Take a nutrition break

 

I'm not a nutritionist.  You probably aren't either.  So there are times when it's hard for us to be certain of the best eating habits for our children, especially when so much of the available information seems conflicting and when all the dollars at stake can encourage questionable research standards.  I often hear parents worrying about what the latest study means for their children's diet (should they try snackification? avoid GMOs? go raw food?) or whether the newest super-food is everything it's claimed to be (teff, anyone? kombucha? mizuna sprouts?).

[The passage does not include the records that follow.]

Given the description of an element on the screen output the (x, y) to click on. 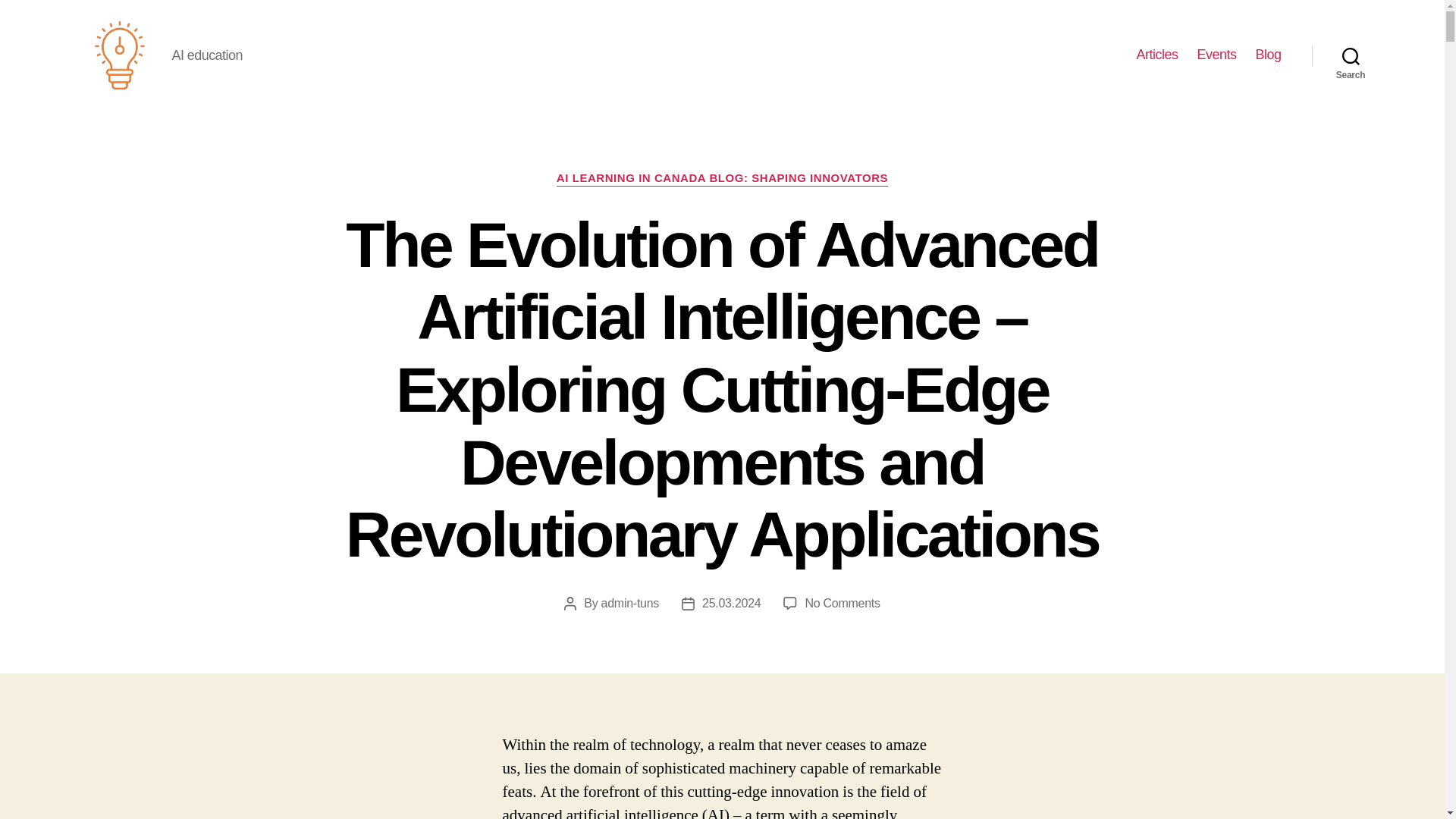
25.03.2024 (730, 603)
Events (1216, 54)
Articles (1156, 54)
AI LEARNING IN CANADA BLOG: SHAPING INNOVATORS (722, 178)
Search (1350, 55)
admin-tuns (630, 603)
Blog (1268, 54)
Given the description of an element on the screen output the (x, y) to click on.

I can't really help with those kinds of questions, but I think maybe parents worry too much about these uncertain cases and forget to focus on the areas where nutritionists do actually have a broad consensus.  For example, almost every nutritionist will tell you with certainty that people eat far too much sugar and far too few vegetables. This isn't to make sugar into some sort of demon food, and it isn't to say that some vegetable or other will produce health miracles.  It's just to say, what you already know, that we eat too many empty sugars and too few nutritious vegetables.

This seems simple, right?  So why not start there?  Instead of worrying about how to get your kids eating more hemp hearts, work on cutting out candy.  Instead of trying to change them to goat-dairy, work on eating a larger number of vegetables and fruit, any vegetables and fruit, each day.  There's no point in letting the arguments about good carbs versus bad carbs or about vegetable proteins versus animal proteins prevent us from doing the obvious things to help our kids eat better.  Start with the obvious things. Worry about the rest later.

So, put down that magazine article about fermented foods and close that browser window with the list of 2015's top nutritional trends. Instead, take a look at your meals for the week and do the easy things to make them healthier for your kids, and for yourself.

Luke Hill is a stay-at-home father of three boys, aged nine, seven, and three.  He has fathered, fostered, adopted, or provided a temporary home for kids anywhere between birth and university.  He has taught college courses, adoption seminars, camp groups, Sunday School classes, rugby teams, not to mention his own homeschooled kids.